Auf der Crashbahn werden die letzten Vorbereitungen getroffen: Der rammbockähnliche „Schlitten“ wird für die Simulation eines Heckunfalls in Position gebracht. Entfernung, Geschwindigkeit, Winkel des Einschlags, alle Parameter müssen exakt eingestellt werden, denn ein Crashtest ist teuer, Fehler sollten daher besser nicht passieren. Die ersten Mitarbeiter treten bereits aus dem abgesperrten Bereich zurück, Florian Mittermeier prüft noch einmal die letzten Details. „Beim Heckcrash kommt ein ganz besonderer Dummy zum Einsatz“, zeigt Mittermeier: „Seine Wirbelsäule ist hochentwickelt. In jedem Wirbel ist ein Sensor verbaut, der Bewegung und Druck haargenau protokolliert.“
Mittlerweile sitzt „Manni“, wie er von seinen Kollegen getauft wurde, in einem Rollstuhl und ist auf dem Weg zu seinem Arbeitsplatz – dem Crashtunnel. Audi investiert viel in die Unfallforschung. „Früher hat ein Dummy umgerechnet 40.000 Euro gekostet, heute bekommt man dafür gerade mal ein paar neue Rippen. Die aktuelle Generation kostet bis zu 350.000 Euro“, so Mittermeier: „Die Lieferzeit beträgt bis zu eineinhalb Jahre.“ Weltweit gibt es nur zwei Dummy-Hersteller.
Langsam wird es ernst für den tapferen Probanden. Ein greller Sirenenton kündigt unmissverständlich den bevorstehen Crashtest an. Regungslos und völlig unbeeindruckt starrt der Dummy auf die sich öffnende Sicherheitstüre des Crash-Labors. Seine Kunsthaut ist mit Schrammen übersät, er ist kein Berufsanfänger mehr. Das Gesicht ist mit einer blau-grünen Kriegsbemalung eingefärbt. Dieser Job ist nichts für Weicheier. Eigentlich erfüllt die regebogenartige Markierung aber eine ganz praktische Funktion. Öffnen sich beim Crash die Airbags und stülpen sich über den Schädel des Dummies, werden kleine Farbpartikel in den Stoff des Schutzsacks gepresst und ermöglichen die Rekonstruktion des Einschlags.

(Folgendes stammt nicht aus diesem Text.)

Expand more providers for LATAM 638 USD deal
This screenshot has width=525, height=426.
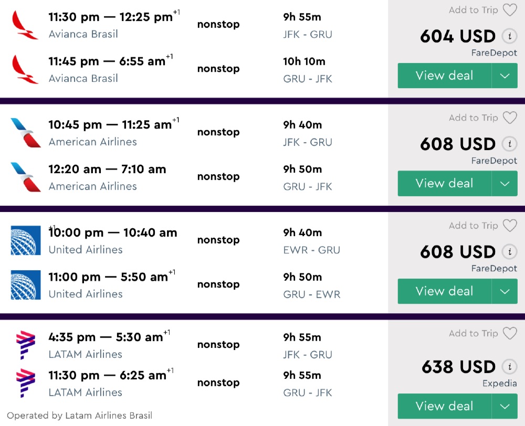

Manni und Florian Mittermeier sind ein eingespieltes Team. Warum sie jeden Tag ihr Bestes geben, wissen beide ganz genau. Es geht um weit mehr, als mit Puppen zu spielen und Autos kaputt zu machen. Immer wieder erreichen das Team Briefe von Menschen, die schwere Unfälle dank zuverlässiger Audi-Sicherheitstechnik überlebt haben – ein gutes Gefühl für Florian und Manni. Hinter den beiden schließt sich die schwere Türe des Crashtunnels. Dann ein lauter Knall. Manni hat Feierabend und der Straßenverkehr ist hoffentlich wieder ein Stückchen sicherer geworden.